Move over saas bahu serials. Adventure sports is their new adrenaline rush. Their logic: “if Premlata, a mother of two grown-up daughters, can do it, why can’t I?”
From river rafting to artificial wall climbing, these women are trying out everything.
“Premlata changed my viewpoint. Adventure sports instilled a fresh confidence in me. It has made me bolder,” said Jugsalai-based Prabha Padia, joint secretary of Marwari Mahila Manch.
Echoing Prabha, homemakers Savita Poddar and Annu Mittal said adventure sports had enabled them see the brighter side of life.
“It’s all due to Premlata,” said Savita.
Annu chipped in with: “She made us to believe in ourselves.”

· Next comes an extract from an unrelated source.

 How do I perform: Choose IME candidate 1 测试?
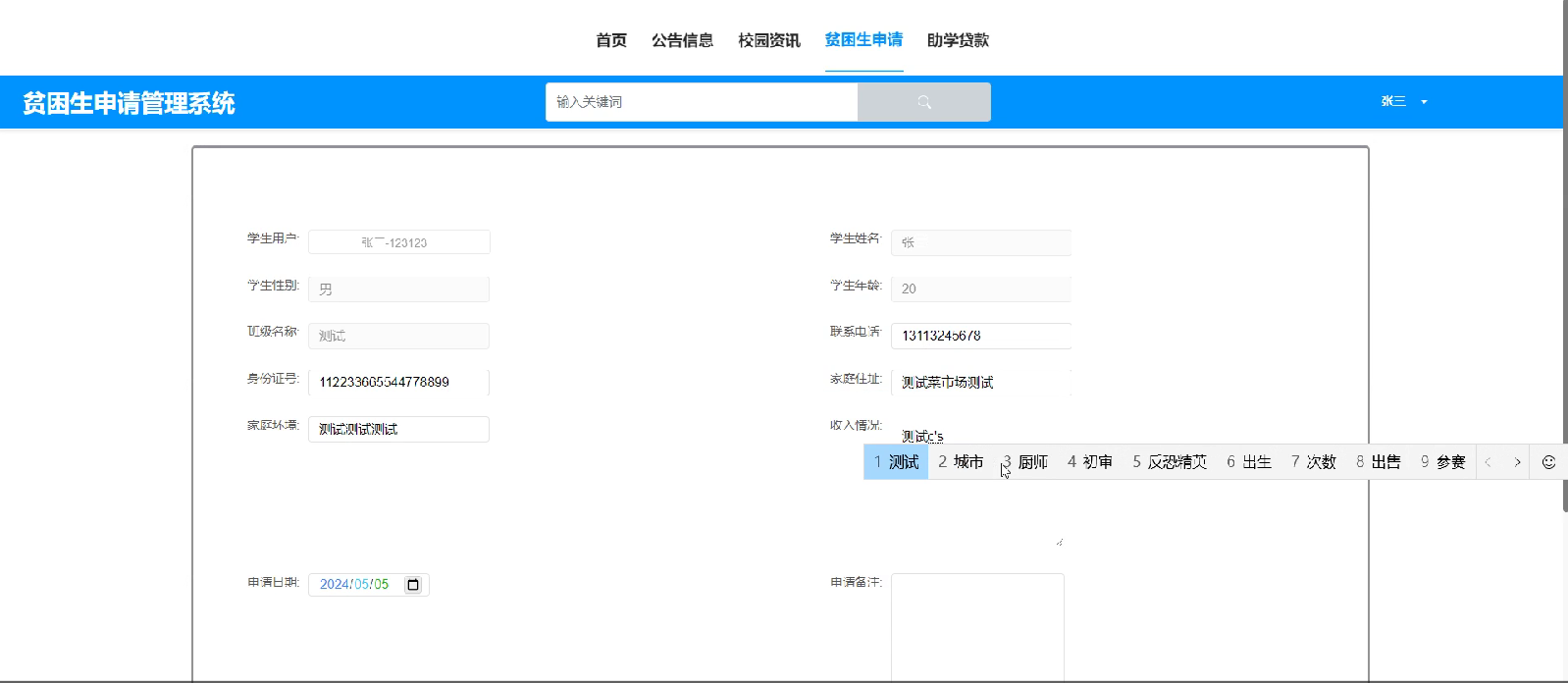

The mountaineer who’s now a muse and a mantra for self-belief is evidently exultant.
“I don’t want women to remain confined to their homes,” said the ace climber and role model. “I’m trying to inspire women in adventure sports and other lively activities,” Premlata told The Telegraph.
A student of Tata Steel Adventure Foundation (TSAF) head and the first Indian woman to conquer Everest, the feisty Premlata said she started her mission some weeks ago.
“The response is great. I’m looking to include more women in adventure sports. The idea to generate a new school of thought and instil confidence among women. It was always close to my heart,” Premlata added.
To add the warm-up zing to her mission, Premlata started conducting yoga and aerobics sessions for women at Rajasthan Yuva Manch in Jugsalai.
“The outfit offered me a room to conduct activities between 5 and 6.30 in the morning. Most yoga students also joined me in river rafting (from Kanderbera to Domuhani) in Subernarekha recently. Sixty-five-year-old Ushaji was part of the group,” she smiled.
The mountaineer had planned to take women for a trek in the scenic Dalma hills, but the rains played spoilsport.
“The Dalma venture was very much on cards. But torrential rains did us in. It’s risky to trek on slippery hills amid the slush,” Premlata said.
No sprained ankles, for now.
But knowing Premlata, she can’t do without a plan.
She is planning on a trip with the women to Garhwal Himalayas with the TSAF team.
“I’ve asked my team members to accompany me to Uttar Kashi next month. I want them to trek on the Garhwal mountain ranges and take on the challenges posed by nature,” she said.
Clearly, the altitude will then match the flying-high attitudes.